Important Safety Information
Contraindications-XTANDI can cause fetal harm when administered to a pregnant woman
based on its mechanism of action. XTANDI is not indicated for use in women. XTANDI is
contraindicated in women who are or may become pregnant.
Warnings and Precautions-In the randomized clinical trial, seizure occurred in 0.9% of
patients on XTANDI. No patients on the placebo arm experienced seizure. Patients experiencing
a seizure were permanently discontinued from therapy. All seizures resolved. Patients with a
history of seizure, taking medications known to decrease the seizure threshold, or with other risk
factors for seizure were excluded from the clinical trial. Because of the risk of seizure associated
with XTANDI use, patients should be advised of the risk of engaging in any activity where
sudden loss of consciousness could cause serious harm to themselves or others.

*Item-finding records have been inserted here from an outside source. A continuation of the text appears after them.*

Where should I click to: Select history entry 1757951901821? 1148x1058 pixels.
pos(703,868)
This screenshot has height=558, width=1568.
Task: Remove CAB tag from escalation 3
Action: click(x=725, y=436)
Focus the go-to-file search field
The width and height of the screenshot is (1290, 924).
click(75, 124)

Adverse Reactions-The most common adverse drug reactions (;5%) reported in patients receiving
XTANDI in the randomized clinical trial were asthenia/fatigue, back pain, diarrhea, arthralgia,
hot flush, peripheral edema, musculoskeletal pain, headache, upper respiratory infection, muscular
weakness, dizziness, insomnia, lower respiratory infection, spinal cord compression and cauda
equina syndrome, hematuria, paresthesia, anxiety, and hypertension. Grade 1-4 neutropenia
occurred in 15% of XTANDI patients (1% Grade 3-4) and in 6% on placebo (no Grade 3-4). Grade
1-4 elevations in bilirubin occurred in 3% of XTANDI patients and 2% on placebo. One percent of
XTANDI patients compared to 0.3% on placebo died from infections or sepsis. Falls or injuries related
to falls occurred in 4.6% of XTANDI patients vs 1.3% on placebo. Falls were not associated with loss
of consciousness or seizure. Fall-related injuries were more severe in XTANDI patients and included
non-pathologic fractures, joint injuries, and hematomas. Grade 1 or 2 hallucinations occurred in
1.6% of XTANDI patients and 0.3% on placebo, with the majority on opioid-containing medications
at the time of the event.
Drug Interactions-Effect of Other Drugs on XTANDI: Administration of strong CYP2C8
inhibitors can increase the plasma exposure to XTANDI. Co-administration of XTANDI with strong
CYP2C8 inhibitors should be avoided if possible. If co-administration of XTANDI cannot be avoided,
reduce the dose of XTANDI. Co-administration of XTANDI with strong or moderate CYP3A4 and
CYP2C8 inducers can alter the plasma exposure of XTANDI and should be avoided if possible.
Effect of XTANDI on Other Drugs: XTANDI is a strong CYP3A4 inducer and a moderate
CYP2C9 and CYP2C19 inducer in humans. Avoid CYP3A4, CYP2C9 and CYP2C19 substrates
with a narrow therapeutic index, as XTANDI may decrease the plasma exposures of these drugs.
If XTANDI is co-administered with warfarin (CYP2C9 substrate), conduct additional INR monitoring.